In the index look-up experiments, we observed that around 85Gb of data was shuffled for GSI, whereas only 700Mb was shuffled
for RLI. **This reflects an impressive 92% reduction in data shuffling when using RLI compared to GSI**.

#### Query latency

The Record Level Index will greatly boost Spark queries with “EqualTo” and “IN” predicates on record key columns.
We created a 400GB Hudi table comprising 20,000 file groups. When we executed a query predicated on a single record key,
we observed a significant improvement in query time. **With RLI enabled, the query time decreased from 977 seconds to just
12 seconds, representing an impressive 98% reduction in latency**[^4].

### When to Use

RLI demonstrates outstanding performance in general, elevating update and delete efficiency to a new level and
fast-tracking reads when executing key-matching queries. Enabling RLI is also as simple as setting some configuration flags.
Below, we have summarized a comparison table highlighting these important characteristics of RLI in contrast to other common Hudi index types.

| | Record Level Index | Global Simple Index | Global Bloom Index | HBase Index | Bucket Index |
|-------------------------------|--------------------|---------------------|--------------------|--------------------------------------|----------------|
| Performant look-up in general | Yes | No | No | Yes, with possible throttling issues | Yes |
| Boost both writes and reads | Yes | No, write-only | No, write-only | No, write-only | No, write-only |
| Easy to enable | Yes | Yes | Yes | No, require HBase server | Yes |

Many real-world applications will significantly benefit from using RLI. A common example is fulfilling the GDPR requirements.
Typically, when users make requests, a set of IDs will be provided to identify the to-be-deleted records,
which will either be updated (columns being nullified) or permanently removed.
By enabling RLI, offline jobs performing such changes will become notably more efficient, resulting in cost savings.
On the read side, analysts or engineers collecting historical events through certain tracing IDs will also
experience blazing fast responses from the key-matching queries.

While RLI holds the above-mentioned advantages over all other index types, it is important to consider certain
aspects when using it. Similar to any other global index, RLI requires record-key uniqueness across all partitions in a table.
As RLI keeps track of all record keys and locations, the initialization process may take time for large tables.

Dataset section -
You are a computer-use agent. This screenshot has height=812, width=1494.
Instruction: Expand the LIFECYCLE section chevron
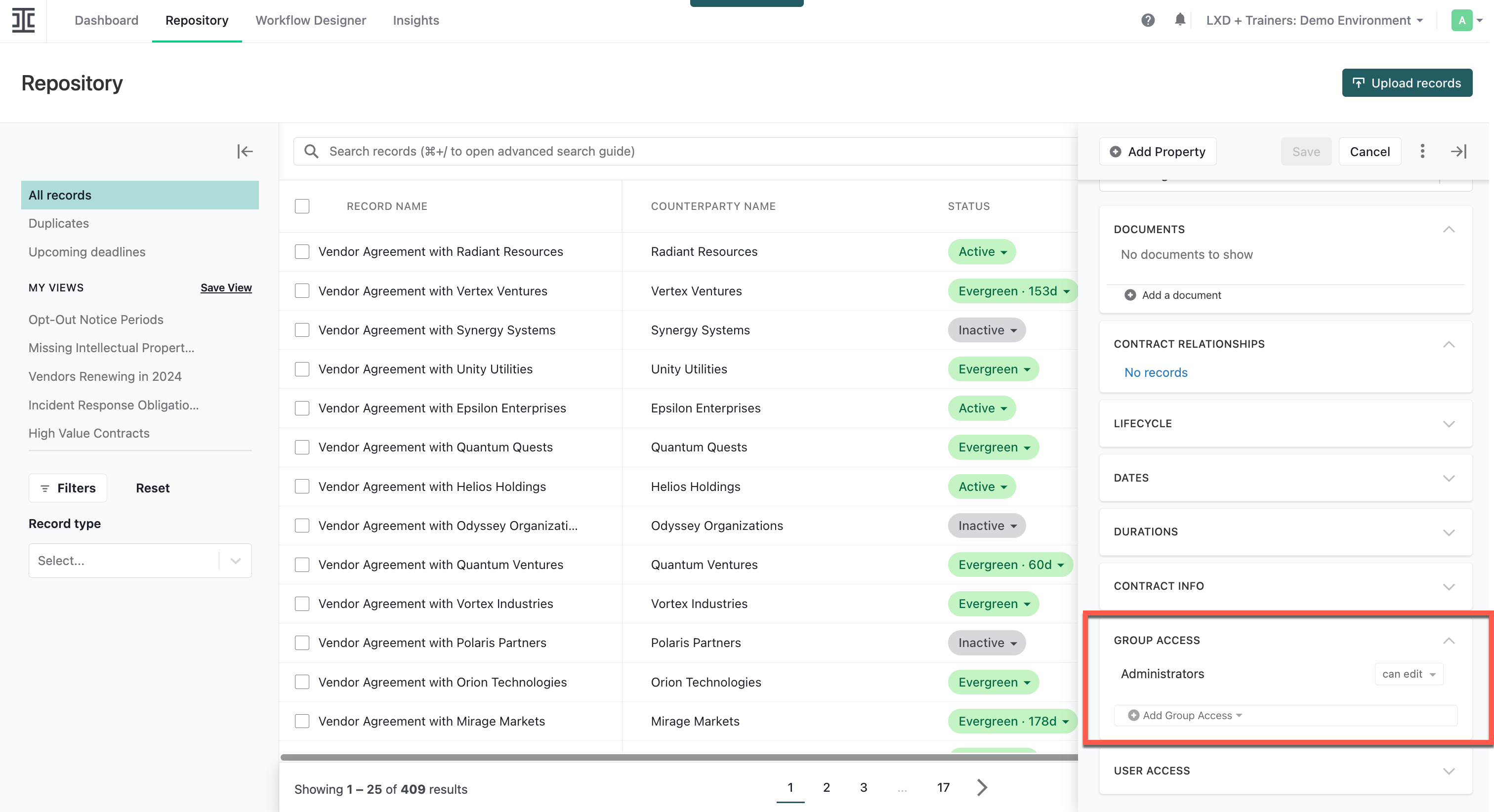click(x=1450, y=423)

Problems -
[1] In the Record Level Index text, why might the initialization process take time for large tables?
[2] Continue the Record Level Index text after its final sentence.

Task results -
[1] Initialization can be slow on large tables because RLI keeps track of all record keys and their locations.

[2]
In scenarios with extremely skewed large workloads, RLI might not achieve the desired performance due to limitations in the current design.

## Future Work

In this initial version of the Record Level Index, certain limitations are acknowledged. As mentioned in the
"Initialization" section, the number of file groups must be predetermined during the creation of the RLI partition.
Hudi does use some heuristics and a growth factor for an existing table, but for a new table, it is recommended to
set appropriate file group configs for RLI. As the data volume increases, the RLI partition requires re-bootstrapping
when additional file groups are needed for scaling out. To address the need for rebalancing, a consistent hashing
technique could be employed.

Another valuable enhancement would involve supporting the indexing of secondary columns alongside the record key
fields, thus catering to a broader range of queries. On the reader side, there is a plan to integrate more query
engines, such as Presto and Trino, with the Record Level Index to fully leverage the performance benefits offered
by Hudi metadata tables.


---

[^1] [This blog](https://hudi.apache.org/blog/2020/11/11/hudi-indexing-mechanisms/) well-explained some best practices regarding index selection and configuration.

[^2] Other formats like Parquet can also be supported in the future.

[^3] As of now, query engine integration is only available for Spark, with plans to support additional engines in the future.

[^4] The query improvement is specific to record-key-matching queries and does not reflect a general reduction in latency by enabling RLI. In the case of the single record-key query, 99.995% of file groups (19999 out of 20000) were pruned during query execution.